─── DOCUMENT PASSAGE

10 Frequently Asked Questions about Taxing the Rich

March 28, 2022

1. Why don’t the mega-rich pay the same taxes as low-to-middle income people? 

There are two main ways extremely rich Americans avoid taxes. The first has to do with how these Americans make money. Most people make their money from a job. The mega-rich, on the other hand, make money from their money, and money made from money is given privileged tax treatment. The second way is through legal loopholes that allow certain kinds of income—the kinds of income the mega-rich tend to earn—to go untaxed for years, sometimes forever.

2. How is “money made from money” given privileged tax treatment?

──────
─── SUPPLIED MATERIAL

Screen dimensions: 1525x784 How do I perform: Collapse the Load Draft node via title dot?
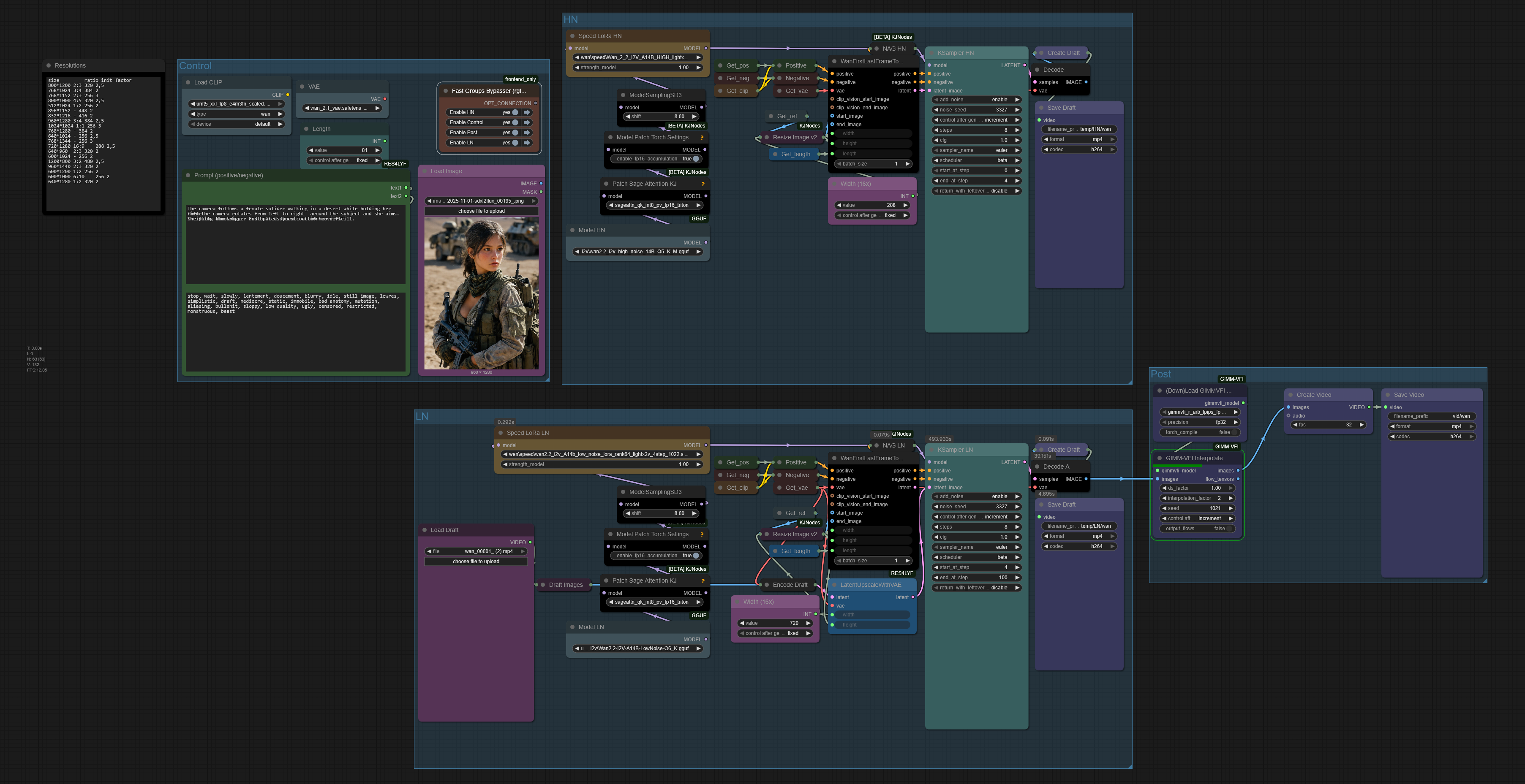pos(425,530)
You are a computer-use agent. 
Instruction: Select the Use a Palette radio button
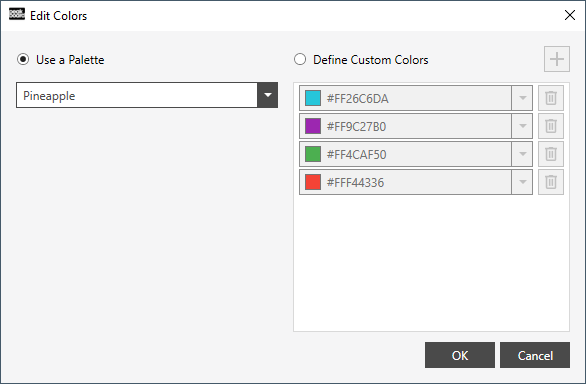[x=23, y=59]
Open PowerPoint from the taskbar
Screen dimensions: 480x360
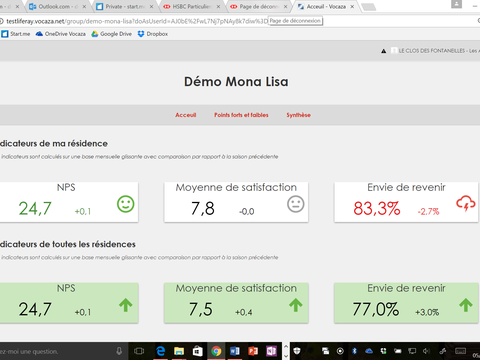253,351
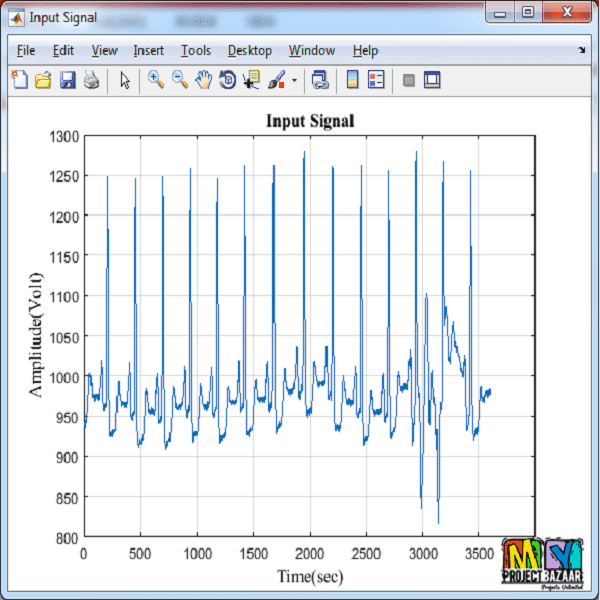Select the Zoom Out magnifier tool
Viewport: 600px width, 600px height.
180,80
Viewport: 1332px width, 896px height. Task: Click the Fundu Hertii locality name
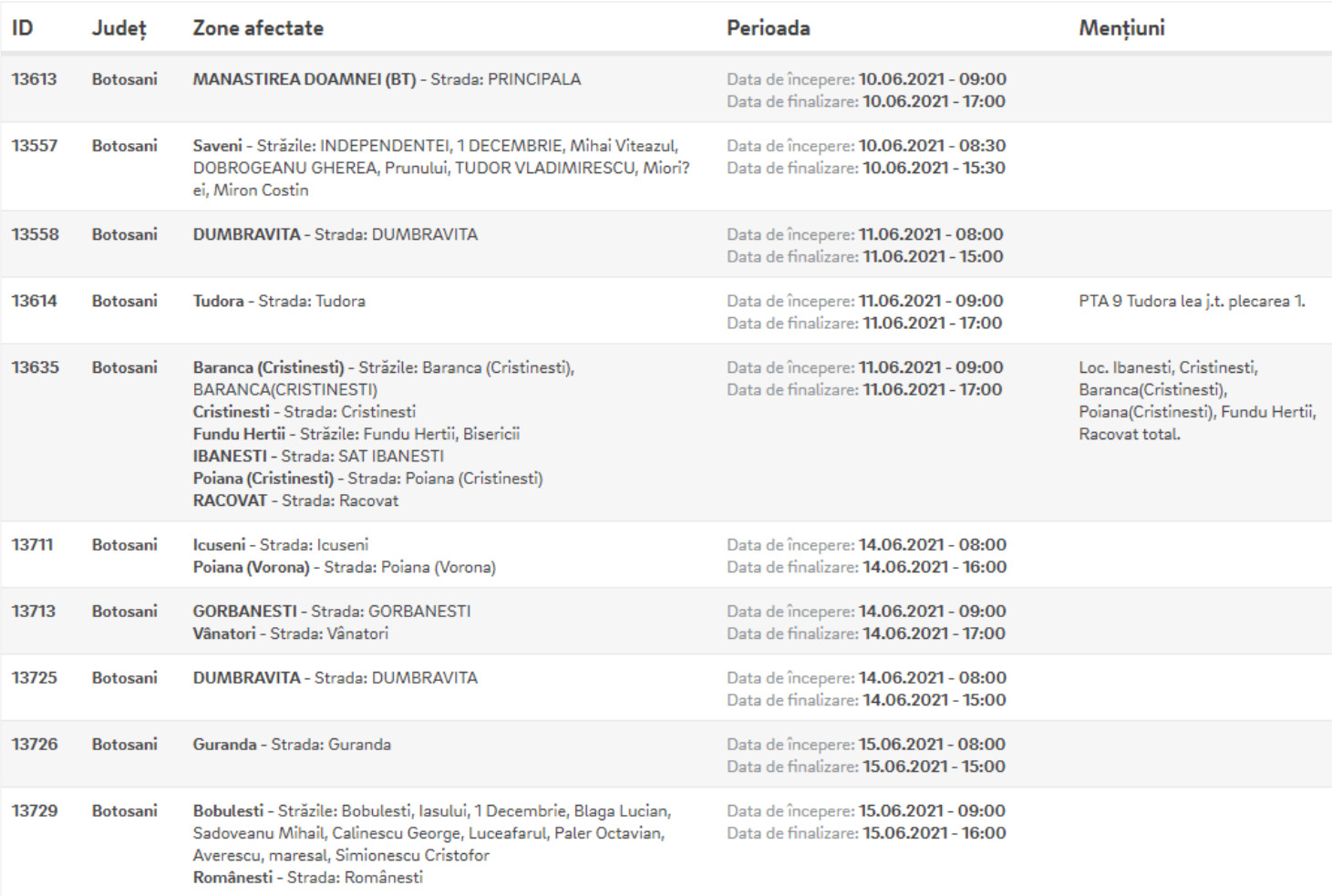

──────

- **EXERCISE INSTRUCTIONS**
1/ Please update the listing from the line with "Open PowerPoint from the taskbar" up to and including the last line of the listing, replacing "taskbar" with "Start menu" and leaving everything else unchanged. Omit the pictures from your answer.
2/ Take the taxing-the-rich FAQ further, picking up right after its final line.
The taxing-the-rich FAQ and the listing are unrelated material.

- **OUTPUTS IN ORDER**
1/
Open PowerPoint from the Start menu
Screen dimensions: 480x360
253,351
Select the Zoom Out magnifier tool
Viewport: 600px width, 600px height.
180,80
Viewport: 1332px width, 896px height. Task: Click the Fundu Hertii locality name

2/
Individuals pay taxes on their income, which for most of us typically means wages, which are taxed all year, every year. The biggest source of income for the richest Americans is not wages, but instead the growing value of their assets, like stocks and real estate. This growth in asset value is only taxed if and when the assets are sold. Because the wealthy aren’t necessarily selling assets annually, they only pay taxes on a minuscule fraction of their wealth each year. What’s more, even when assets are sold, any “capital gains” are usually taxed at a lower rate than work income. The top tax rate on wages and salaries is 37 percent; the top rate on capital gains is only 20 percent. 

An example can help demonstrate how little of the rich’s wealth income is taxed: Amazon founder Jeff Bezos’ net worth grew by $75 billion in 2020. His salary that year was $81,840—meaning Bezos paid income taxes on only 0.00010912 percent of his total income in 2020. That wealth, even if not in the form of cash, is still hugely beneficial. CNBC reports, “wealthy households don’t necessarily need to sell appreciated assets to fund their lifestyles. For example, they can borrow against their investments to avoid selling them and paying income tax on gains.” 

So, the mega-rich benefit from the way current tax laws treat wealth, even though they often use that wealth to pay for their expenses in the same way ordinary Americans use the income they earn from jobs.

3. I’ve heard about billionaires paying $0 in taxes—how is that possible?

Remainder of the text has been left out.